Cook noodles in salted water for half of package time and drain well, allowing noodles to cool somewhat. Add noodles, tuna and cheddar to large casserole dish (butter it if you want, but I don’t think this needs it). Pour in sauce and stir well, making sure tuna and cheddar are well distributed. If you’re doing the topping, combine the Parmesan, parsley and crunchy onions and sprinkle them over the top. Bake uncovered for 25-30 minutes.
Note: Oh, you fancy? If you don’t want sauce streaks baked on the sides of the casserole dish, use the pot you cooked the noodles in to combine the filling and sauce, then pour it all into the dish. Just make sure the pot has cooled enough to not melt the cheddar, which can cause an unpleasant oiliness.
Go check out Chowhound’s recipes for other classed-up comfort food or browse the Community boards for chat and questions about food.

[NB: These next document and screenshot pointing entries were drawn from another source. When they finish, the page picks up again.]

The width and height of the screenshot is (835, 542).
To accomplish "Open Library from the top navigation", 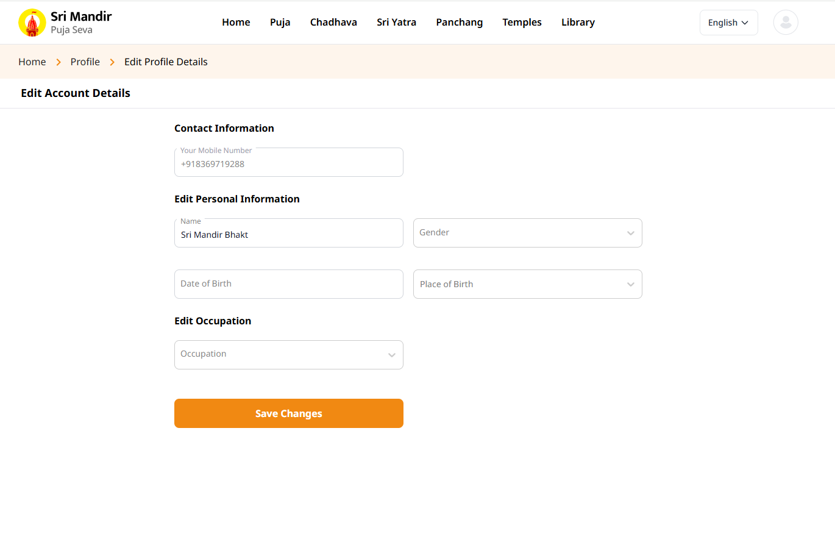I will tap(577, 23).
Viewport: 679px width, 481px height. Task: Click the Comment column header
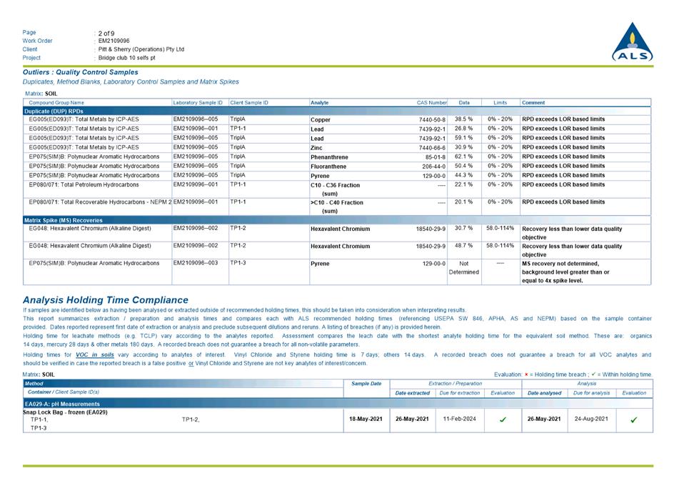click(x=534, y=101)
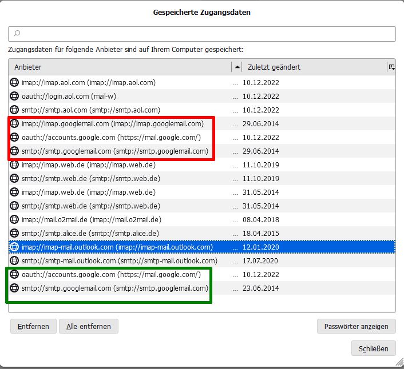The width and height of the screenshot is (404, 369).
Task: Show passwords via Passwörter anzeigen
Action: click(356, 327)
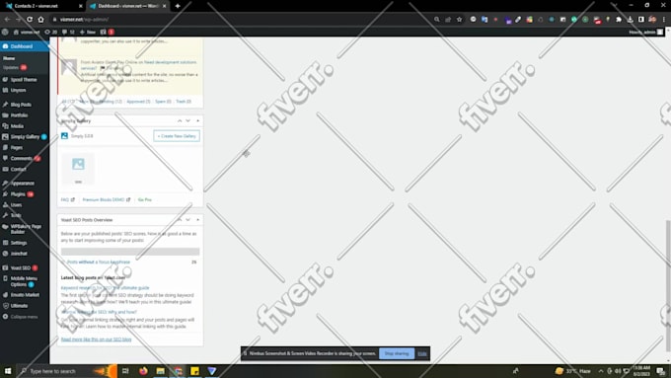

Here are a few other unusual-in-Germany holiday recipes I’ve found and loved:
Brown Butter Cranberry Shortbread Bars: use a light hand with the sugar in the filling, you don’t want to lose all of the tartness.
Date Cake with Toffee Sauce: don’t deviate from the recipe, it’s divine.
Foolproof Roasted Potatoes: yeah, they call them hash browns, but I know what words mean and these aren’t those. Precision of language aside, make these potatoes with any flavor combo you want.
Homemade Green Bean Casserole: this is tons of work, but I’ve used the sauce as a cream of mushroom soup by tinkering with the proportions and the leftover shallot oil in anything and everything.
Sun-Dried Tomato, Leek and Brie Breakfast Strata: this is a lighter take on the bacon and sausage-laden versions my family always had for Christmas brunch. It’s great to make ahead, stash in the fridge and chuck in the oven when you have guests.
Have fun poking around on these sites and seeing where else they take you. Guten Appetit, schöne Feiertage und einen guten Rutsch, y’all!